A newly disclosed vulnerability in Apache Solr, identified as CVE-2024-52012, poses a significant risk to users running the platform on Windows systems. This vulnerability, categorized as a Relative Path Traversal flaw, affects versions 6.6 through 9.7.0 and is found in the “configset upload” API. The issue arises from a lack of proper input validation, allowing attackers to upload ZIP archives that contain relative file paths designed to traverse directories. These specially crafted files can potentially overwrite important system files or even introduce malicious code, leading to compromised system integrity.
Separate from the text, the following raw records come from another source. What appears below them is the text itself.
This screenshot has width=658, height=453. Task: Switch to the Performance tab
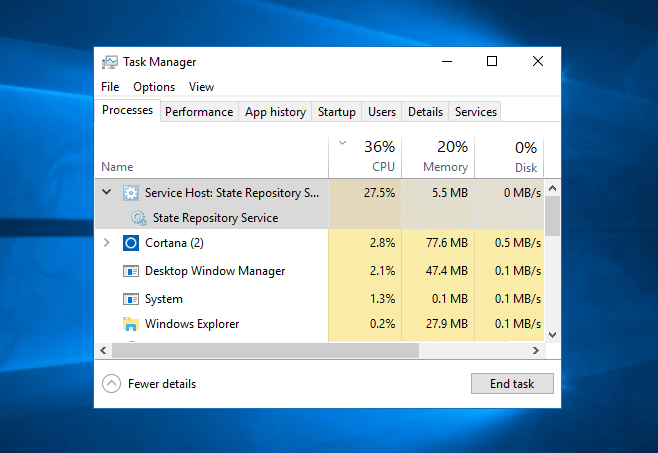point(199,112)
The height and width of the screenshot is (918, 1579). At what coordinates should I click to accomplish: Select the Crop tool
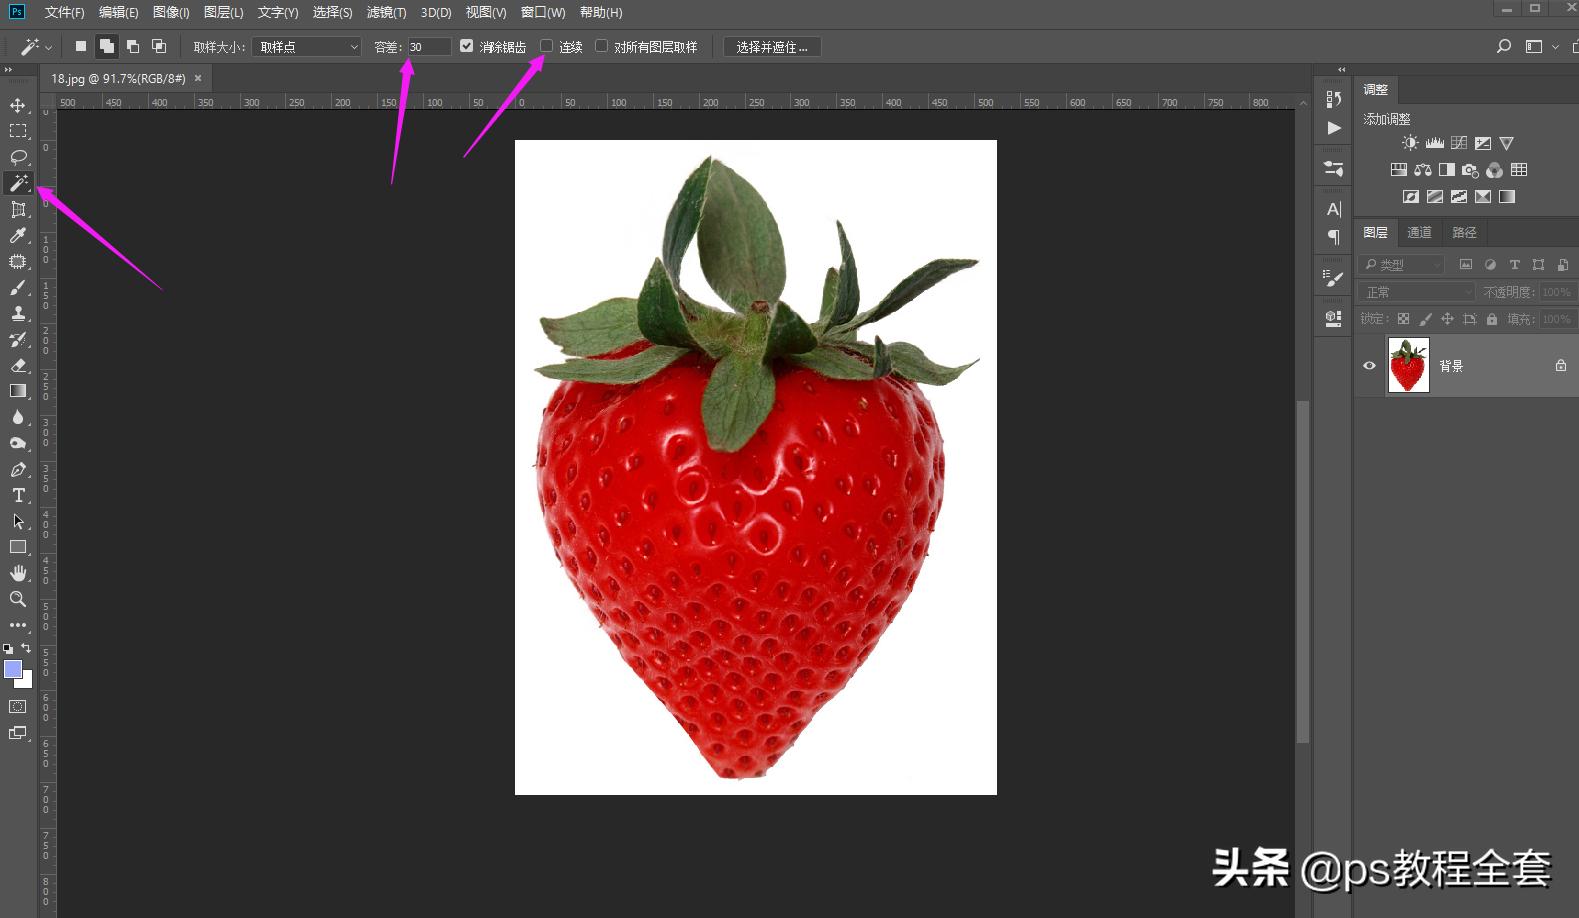tap(18, 209)
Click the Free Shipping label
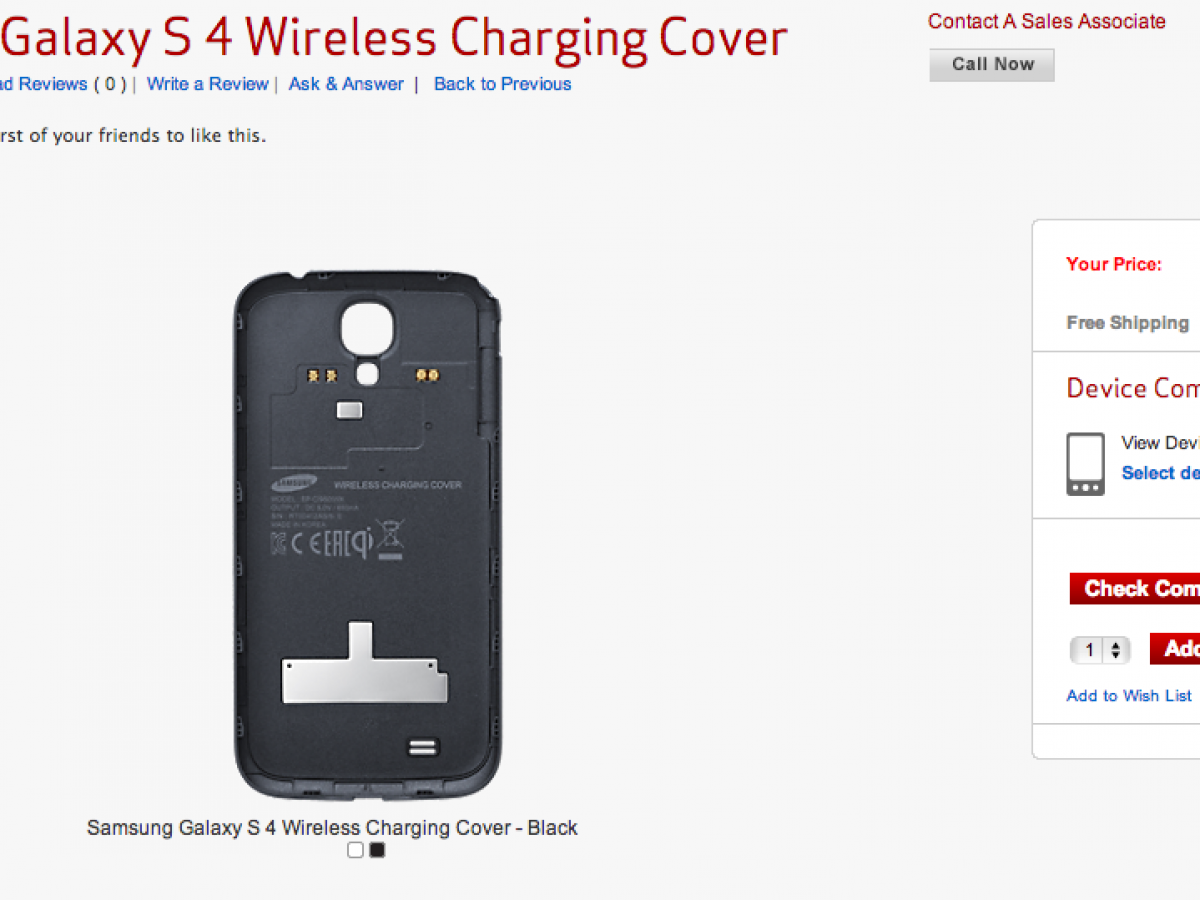 [1127, 322]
The vulnerability, often referred to as “Zip Slip,” allows attackers to exploit the flaw remotely without requiring advanced technical expertise. The exploit process involves crafting a ZIP archive containing relative paths that point to locations outside of the intended directory structure. Once uploaded via the configset upload API, the malicious files are extracted and written to unintended locations within the system, which can cause severe damage. This flaw is especially concerning for administrators of Apache Solr instances running on Windows, as it can be exploited without the need for authentication or any specialized access.
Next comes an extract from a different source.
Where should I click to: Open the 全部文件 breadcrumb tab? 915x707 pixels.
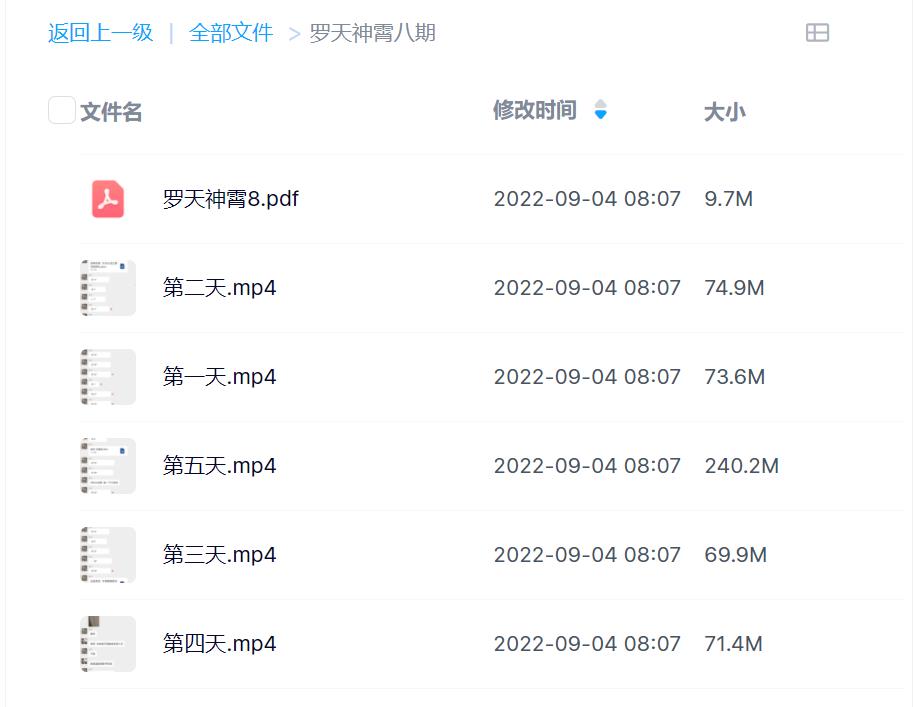(x=225, y=32)
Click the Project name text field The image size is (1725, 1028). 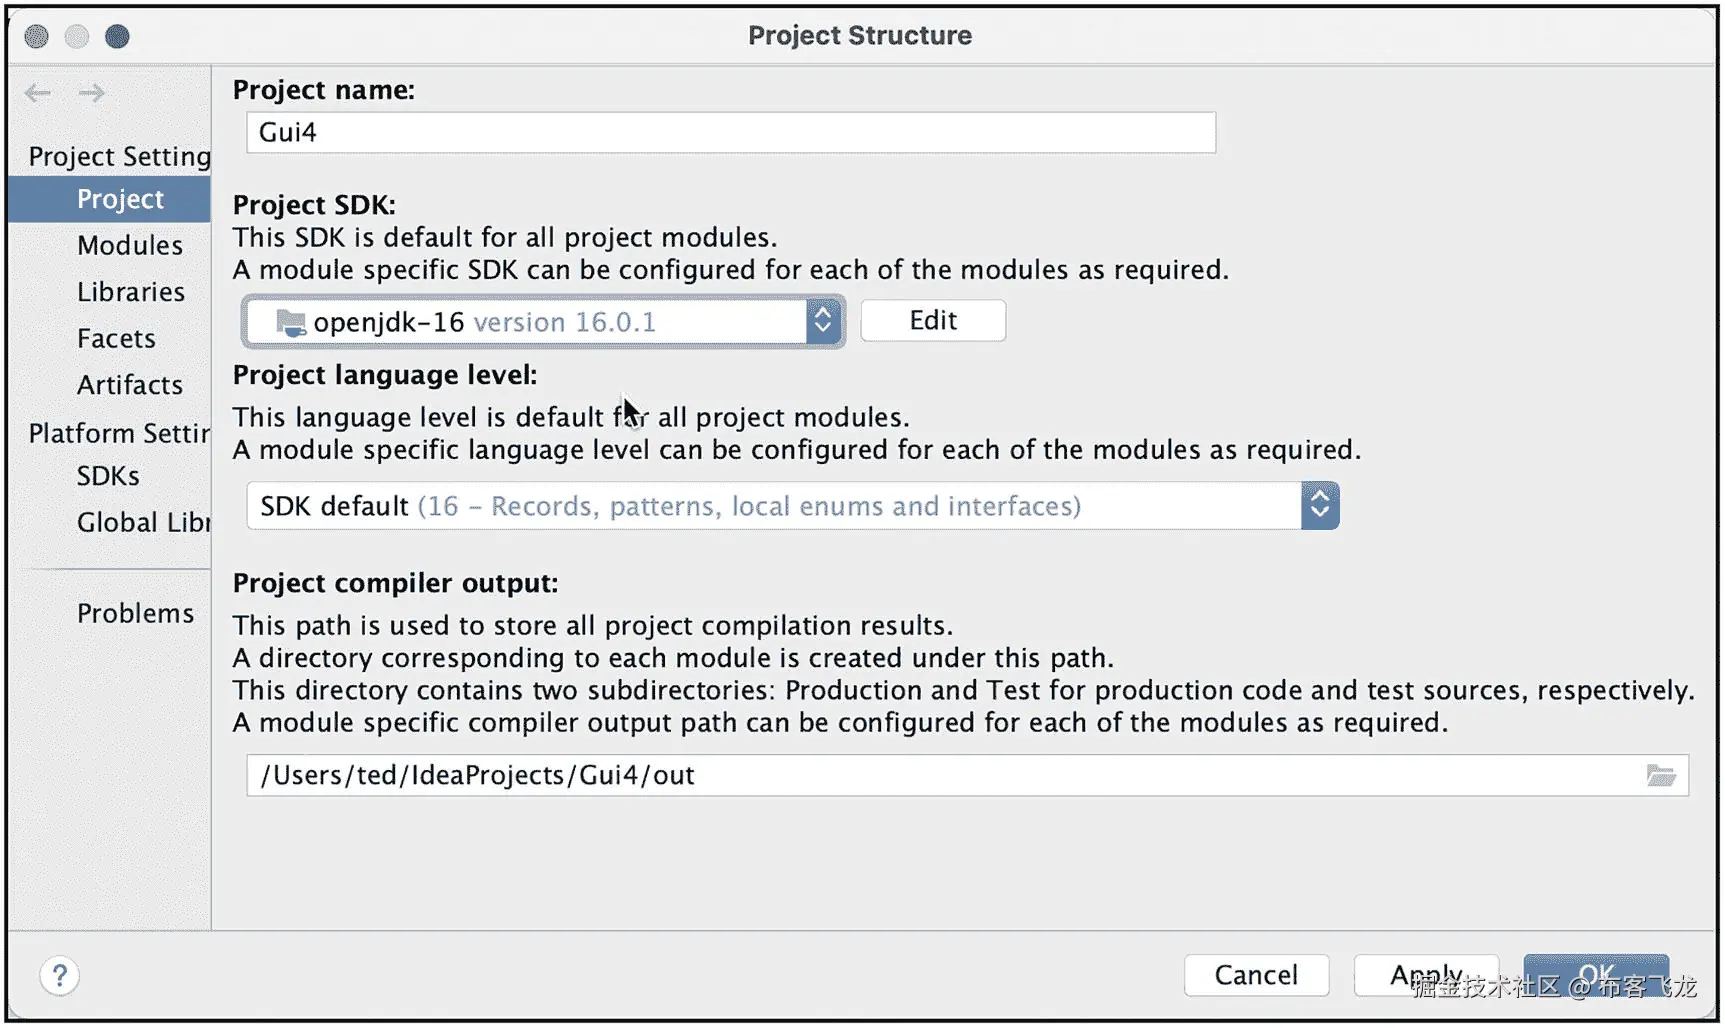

In response to this issue, Apache has released version 9.8.0, which implements stricter input validation for the configset upload API, preventing directory traversal attacks.
For users who are unable to upgrade immediately, Apache recommends using the “Rule-Based Authentication Plugin” to restrict access to the configset upload API to a trusted group of administrators. This step can help mitigate the vulnerability while waiting for the patch to be applied. Users are strongly encouraged to address this flaw promptly to safeguard their systems and maintain the security of their Apache Solr instances.
The “Zip Slip” vulnerability is not unique to Apache Solr and has been found in multiple software ecosystems, particularly in applications that handle ZIP file uploads. The flaw underscores the importance of properly validating extracted file paths to prevent directory traversal and arbitrary file writes. As a critical tool used by many organizations, Apache Solr’s security is paramount, and vulnerabilities like CVE-2024-52012 highlight the ongoing need for vigilance in addressing potential threats and ensuring that best practices for input validation are followed.